** Opening THE INPUT block **
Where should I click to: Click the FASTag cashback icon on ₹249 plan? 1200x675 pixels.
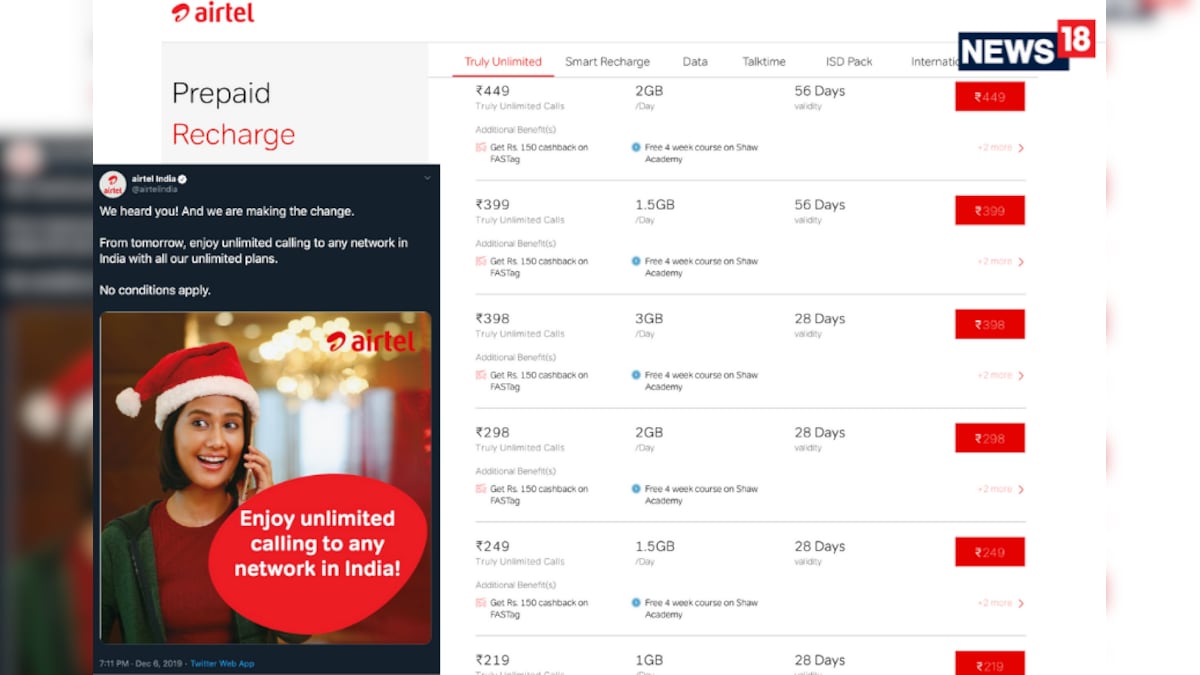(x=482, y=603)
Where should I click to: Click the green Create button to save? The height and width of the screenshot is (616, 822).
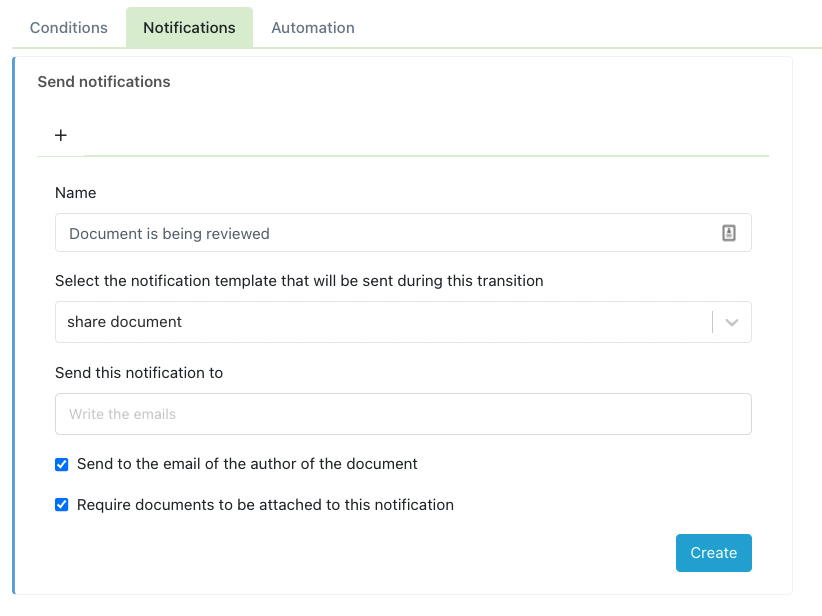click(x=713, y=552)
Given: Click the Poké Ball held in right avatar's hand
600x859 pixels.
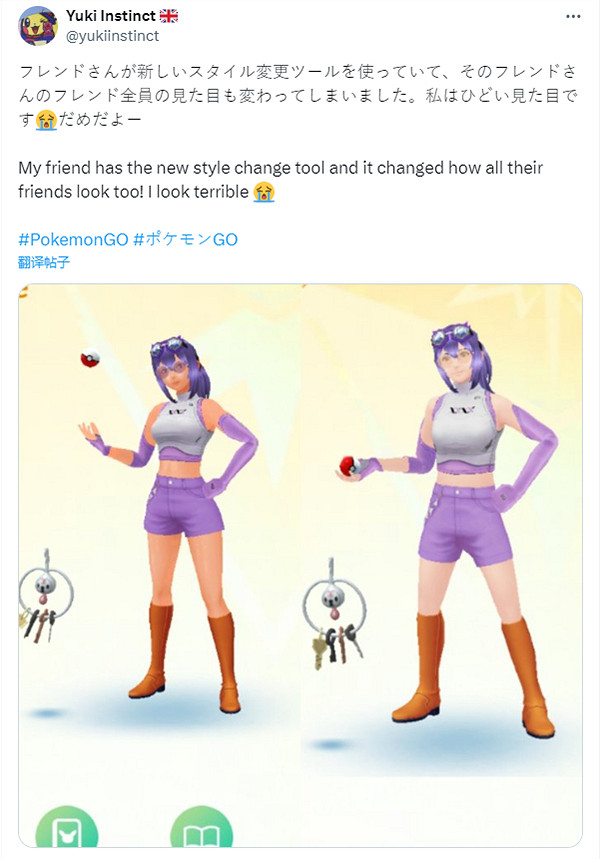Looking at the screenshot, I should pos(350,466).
** Closing THE INPUT block **
** Opening THE INPUT block **
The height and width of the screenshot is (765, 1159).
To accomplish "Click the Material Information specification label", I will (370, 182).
** Closing THE INPUT block **
** Opening THE INPUT block **
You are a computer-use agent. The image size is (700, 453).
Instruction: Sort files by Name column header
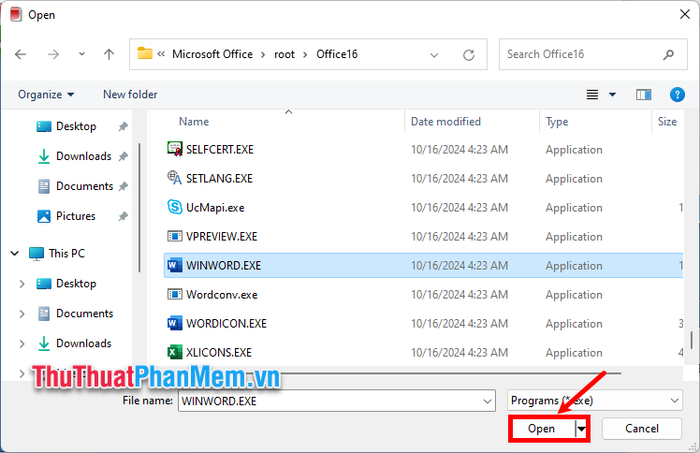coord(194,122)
** Closing THE INPUT block **
Though the entries above contain pictures, none should be copied; reproduce only the lines between the one holding "Where should I click to: Click the FASTag" and the one holding "Given: Click the", inclusive, exactly as written.

Where should I click to: Click the FASTag cashback icon on ₹249 plan? 1200x675 pixels.
(x=482, y=603)
Where should I click to: Click the green Create button to save? The height and width of the screenshot is (616, 822).
click(x=713, y=552)
Given: Click the Poké Ball held in right avatar's hand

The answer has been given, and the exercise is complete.